ASSIGNED TASK:
Would you copy the material below word for word, beginning with its first line and ending with the line that contains "HOME (58, 622)"?

GIVEN DATA:
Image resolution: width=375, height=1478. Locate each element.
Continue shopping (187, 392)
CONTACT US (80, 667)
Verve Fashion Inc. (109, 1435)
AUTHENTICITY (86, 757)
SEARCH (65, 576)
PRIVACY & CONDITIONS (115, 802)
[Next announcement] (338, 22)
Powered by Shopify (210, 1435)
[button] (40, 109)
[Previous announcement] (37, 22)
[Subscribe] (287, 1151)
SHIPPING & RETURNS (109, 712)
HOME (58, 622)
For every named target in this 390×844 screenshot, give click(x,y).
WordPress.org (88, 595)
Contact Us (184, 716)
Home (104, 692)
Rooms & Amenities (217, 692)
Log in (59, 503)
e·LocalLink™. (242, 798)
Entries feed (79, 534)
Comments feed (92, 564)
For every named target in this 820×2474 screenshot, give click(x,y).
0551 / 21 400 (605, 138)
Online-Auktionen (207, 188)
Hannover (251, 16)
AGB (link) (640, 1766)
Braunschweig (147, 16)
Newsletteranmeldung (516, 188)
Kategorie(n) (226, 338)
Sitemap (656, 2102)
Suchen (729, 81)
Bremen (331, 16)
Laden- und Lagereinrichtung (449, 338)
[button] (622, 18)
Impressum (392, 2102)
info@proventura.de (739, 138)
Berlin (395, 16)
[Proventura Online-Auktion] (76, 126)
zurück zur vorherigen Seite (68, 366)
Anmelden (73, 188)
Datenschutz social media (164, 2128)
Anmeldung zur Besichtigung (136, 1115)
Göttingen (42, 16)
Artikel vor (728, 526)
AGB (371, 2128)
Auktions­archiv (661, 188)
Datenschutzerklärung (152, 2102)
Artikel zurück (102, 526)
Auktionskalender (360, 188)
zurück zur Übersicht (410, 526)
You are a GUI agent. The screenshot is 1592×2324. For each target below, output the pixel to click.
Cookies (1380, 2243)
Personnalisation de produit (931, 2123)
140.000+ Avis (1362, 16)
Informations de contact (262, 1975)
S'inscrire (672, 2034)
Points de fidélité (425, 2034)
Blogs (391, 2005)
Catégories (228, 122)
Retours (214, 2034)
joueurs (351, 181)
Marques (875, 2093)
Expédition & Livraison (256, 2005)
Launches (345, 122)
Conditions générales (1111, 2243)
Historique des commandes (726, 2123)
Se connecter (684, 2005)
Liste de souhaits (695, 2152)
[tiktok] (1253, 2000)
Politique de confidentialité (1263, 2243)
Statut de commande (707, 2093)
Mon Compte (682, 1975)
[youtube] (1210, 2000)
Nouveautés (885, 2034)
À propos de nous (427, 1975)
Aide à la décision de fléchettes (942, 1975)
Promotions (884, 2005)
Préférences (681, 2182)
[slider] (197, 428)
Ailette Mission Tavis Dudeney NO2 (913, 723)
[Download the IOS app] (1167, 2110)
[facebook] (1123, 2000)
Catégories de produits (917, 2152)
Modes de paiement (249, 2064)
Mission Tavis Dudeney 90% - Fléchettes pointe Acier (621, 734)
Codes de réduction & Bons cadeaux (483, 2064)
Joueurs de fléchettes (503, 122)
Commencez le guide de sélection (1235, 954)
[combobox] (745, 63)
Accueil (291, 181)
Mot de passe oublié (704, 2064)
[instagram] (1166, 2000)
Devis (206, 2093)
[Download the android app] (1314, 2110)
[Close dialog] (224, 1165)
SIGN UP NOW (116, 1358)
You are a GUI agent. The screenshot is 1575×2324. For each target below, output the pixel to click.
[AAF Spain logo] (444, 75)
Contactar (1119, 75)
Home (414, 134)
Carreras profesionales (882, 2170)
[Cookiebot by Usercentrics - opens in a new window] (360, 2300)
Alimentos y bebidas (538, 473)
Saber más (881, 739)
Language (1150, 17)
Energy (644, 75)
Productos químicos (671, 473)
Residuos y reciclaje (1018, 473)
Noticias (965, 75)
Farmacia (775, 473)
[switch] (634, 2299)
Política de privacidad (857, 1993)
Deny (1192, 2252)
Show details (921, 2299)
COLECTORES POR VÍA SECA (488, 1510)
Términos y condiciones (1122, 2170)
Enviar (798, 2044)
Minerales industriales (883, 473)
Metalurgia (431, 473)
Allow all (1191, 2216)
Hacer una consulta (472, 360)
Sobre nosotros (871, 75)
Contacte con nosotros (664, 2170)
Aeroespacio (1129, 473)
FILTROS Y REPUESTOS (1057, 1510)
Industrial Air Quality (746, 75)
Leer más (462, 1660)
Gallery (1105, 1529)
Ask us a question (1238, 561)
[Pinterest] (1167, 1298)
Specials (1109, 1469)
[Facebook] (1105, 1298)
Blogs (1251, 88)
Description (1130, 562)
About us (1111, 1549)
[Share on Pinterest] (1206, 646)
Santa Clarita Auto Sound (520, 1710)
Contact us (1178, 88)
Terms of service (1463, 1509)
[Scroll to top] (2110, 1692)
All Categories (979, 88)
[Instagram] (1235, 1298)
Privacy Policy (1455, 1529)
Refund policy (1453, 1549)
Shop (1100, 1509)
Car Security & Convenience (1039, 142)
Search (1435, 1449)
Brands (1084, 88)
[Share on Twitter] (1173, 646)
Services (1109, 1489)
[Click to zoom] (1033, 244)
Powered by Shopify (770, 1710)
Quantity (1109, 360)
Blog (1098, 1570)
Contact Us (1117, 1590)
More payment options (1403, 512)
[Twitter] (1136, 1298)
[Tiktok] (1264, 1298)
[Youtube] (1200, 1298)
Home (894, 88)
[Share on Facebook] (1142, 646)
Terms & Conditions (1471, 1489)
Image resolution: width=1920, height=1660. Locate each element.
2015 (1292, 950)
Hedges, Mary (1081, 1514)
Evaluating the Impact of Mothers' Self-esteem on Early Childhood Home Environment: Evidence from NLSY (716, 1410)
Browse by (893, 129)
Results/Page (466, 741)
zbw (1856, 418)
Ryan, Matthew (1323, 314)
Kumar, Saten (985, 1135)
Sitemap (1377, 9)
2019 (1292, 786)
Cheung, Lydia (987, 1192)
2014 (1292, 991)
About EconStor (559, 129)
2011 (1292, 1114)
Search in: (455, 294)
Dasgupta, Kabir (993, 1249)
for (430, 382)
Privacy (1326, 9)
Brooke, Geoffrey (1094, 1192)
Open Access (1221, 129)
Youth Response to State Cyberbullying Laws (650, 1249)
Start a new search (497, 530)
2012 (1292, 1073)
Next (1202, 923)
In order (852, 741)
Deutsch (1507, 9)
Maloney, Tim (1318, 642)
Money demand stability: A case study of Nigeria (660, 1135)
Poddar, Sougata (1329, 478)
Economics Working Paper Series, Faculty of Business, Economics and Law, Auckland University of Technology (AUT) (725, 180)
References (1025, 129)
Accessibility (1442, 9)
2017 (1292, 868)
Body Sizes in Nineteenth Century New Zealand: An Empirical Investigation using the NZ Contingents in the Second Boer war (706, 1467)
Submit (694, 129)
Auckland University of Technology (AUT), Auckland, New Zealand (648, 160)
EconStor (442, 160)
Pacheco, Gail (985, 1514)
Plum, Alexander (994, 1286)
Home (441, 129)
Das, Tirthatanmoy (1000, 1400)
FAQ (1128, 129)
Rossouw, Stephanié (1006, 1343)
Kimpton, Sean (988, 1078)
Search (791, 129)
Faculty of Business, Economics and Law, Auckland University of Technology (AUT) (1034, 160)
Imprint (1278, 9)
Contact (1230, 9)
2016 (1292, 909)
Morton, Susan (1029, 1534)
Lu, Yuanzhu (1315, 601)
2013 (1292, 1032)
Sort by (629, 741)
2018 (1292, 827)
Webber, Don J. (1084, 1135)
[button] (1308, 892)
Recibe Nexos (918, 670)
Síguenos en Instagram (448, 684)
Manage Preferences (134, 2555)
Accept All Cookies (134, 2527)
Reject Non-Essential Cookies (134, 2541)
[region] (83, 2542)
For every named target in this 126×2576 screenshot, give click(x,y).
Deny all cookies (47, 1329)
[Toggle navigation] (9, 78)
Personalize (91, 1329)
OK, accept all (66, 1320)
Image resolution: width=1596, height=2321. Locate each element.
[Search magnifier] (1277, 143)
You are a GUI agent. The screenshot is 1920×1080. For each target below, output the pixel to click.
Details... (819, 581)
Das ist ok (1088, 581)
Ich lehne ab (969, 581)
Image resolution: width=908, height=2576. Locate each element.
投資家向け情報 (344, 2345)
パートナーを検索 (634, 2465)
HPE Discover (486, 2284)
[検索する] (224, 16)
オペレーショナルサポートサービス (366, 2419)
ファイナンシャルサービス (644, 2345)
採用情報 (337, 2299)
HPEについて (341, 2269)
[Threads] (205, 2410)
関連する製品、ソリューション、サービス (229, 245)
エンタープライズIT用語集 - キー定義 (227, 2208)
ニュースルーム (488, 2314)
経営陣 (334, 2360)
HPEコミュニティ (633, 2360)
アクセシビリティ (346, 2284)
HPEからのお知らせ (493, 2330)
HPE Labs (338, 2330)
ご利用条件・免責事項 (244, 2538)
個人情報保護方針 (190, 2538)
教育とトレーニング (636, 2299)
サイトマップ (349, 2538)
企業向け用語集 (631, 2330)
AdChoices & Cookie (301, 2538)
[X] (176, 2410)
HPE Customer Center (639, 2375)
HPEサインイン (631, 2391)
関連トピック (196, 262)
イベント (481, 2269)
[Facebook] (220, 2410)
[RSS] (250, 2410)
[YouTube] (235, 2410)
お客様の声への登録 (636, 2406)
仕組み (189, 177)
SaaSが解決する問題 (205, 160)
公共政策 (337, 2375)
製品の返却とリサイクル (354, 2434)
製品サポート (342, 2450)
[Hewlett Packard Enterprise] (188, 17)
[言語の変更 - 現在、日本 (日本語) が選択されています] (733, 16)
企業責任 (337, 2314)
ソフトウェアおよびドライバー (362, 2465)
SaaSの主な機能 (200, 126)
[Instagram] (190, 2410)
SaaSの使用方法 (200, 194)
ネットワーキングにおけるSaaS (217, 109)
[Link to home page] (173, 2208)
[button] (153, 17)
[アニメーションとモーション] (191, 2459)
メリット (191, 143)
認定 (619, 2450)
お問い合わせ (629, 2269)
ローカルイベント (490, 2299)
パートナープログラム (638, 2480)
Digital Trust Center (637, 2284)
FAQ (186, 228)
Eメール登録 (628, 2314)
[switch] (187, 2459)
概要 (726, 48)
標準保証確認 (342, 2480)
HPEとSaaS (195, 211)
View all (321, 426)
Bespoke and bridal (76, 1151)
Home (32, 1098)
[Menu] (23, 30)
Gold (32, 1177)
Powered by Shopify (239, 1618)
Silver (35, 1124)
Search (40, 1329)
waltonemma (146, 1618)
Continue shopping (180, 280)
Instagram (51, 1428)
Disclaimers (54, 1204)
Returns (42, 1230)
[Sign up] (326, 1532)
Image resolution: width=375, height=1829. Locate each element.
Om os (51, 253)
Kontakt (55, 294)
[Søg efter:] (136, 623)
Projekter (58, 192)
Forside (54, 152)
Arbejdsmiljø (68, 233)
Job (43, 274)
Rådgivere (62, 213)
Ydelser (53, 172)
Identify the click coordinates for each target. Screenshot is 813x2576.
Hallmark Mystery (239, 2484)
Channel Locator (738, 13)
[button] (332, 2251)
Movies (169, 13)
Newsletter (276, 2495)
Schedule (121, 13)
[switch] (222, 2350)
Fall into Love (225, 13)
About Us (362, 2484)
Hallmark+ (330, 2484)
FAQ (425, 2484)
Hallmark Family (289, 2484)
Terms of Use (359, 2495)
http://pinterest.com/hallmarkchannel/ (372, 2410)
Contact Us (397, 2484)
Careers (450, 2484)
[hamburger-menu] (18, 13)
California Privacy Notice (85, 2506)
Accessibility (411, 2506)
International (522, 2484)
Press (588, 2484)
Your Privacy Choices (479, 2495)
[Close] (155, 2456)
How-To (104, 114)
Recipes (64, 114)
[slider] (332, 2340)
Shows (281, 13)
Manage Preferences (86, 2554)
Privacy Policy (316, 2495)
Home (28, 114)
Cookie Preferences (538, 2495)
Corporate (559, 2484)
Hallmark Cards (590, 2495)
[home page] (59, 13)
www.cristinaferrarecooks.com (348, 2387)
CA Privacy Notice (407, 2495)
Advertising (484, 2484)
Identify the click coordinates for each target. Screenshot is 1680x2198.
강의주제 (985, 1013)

SOLUTION BELOW:
Image resolution: width=375, height=1478. Locate each element.
Continue shopping (187, 392)
CONTACT US (80, 667)
Verve Fashion Inc. (109, 1435)
AUTHENTICITY (86, 757)
SEARCH (65, 576)
PRIVACY & CONDITIONS (115, 802)
[Next announcement] (338, 22)
Powered by Shopify (210, 1435)
[button] (40, 109)
[Previous announcement] (37, 22)
[Subscribe] (287, 1151)
SHIPPING & RETURNS (109, 712)
HOME (58, 622)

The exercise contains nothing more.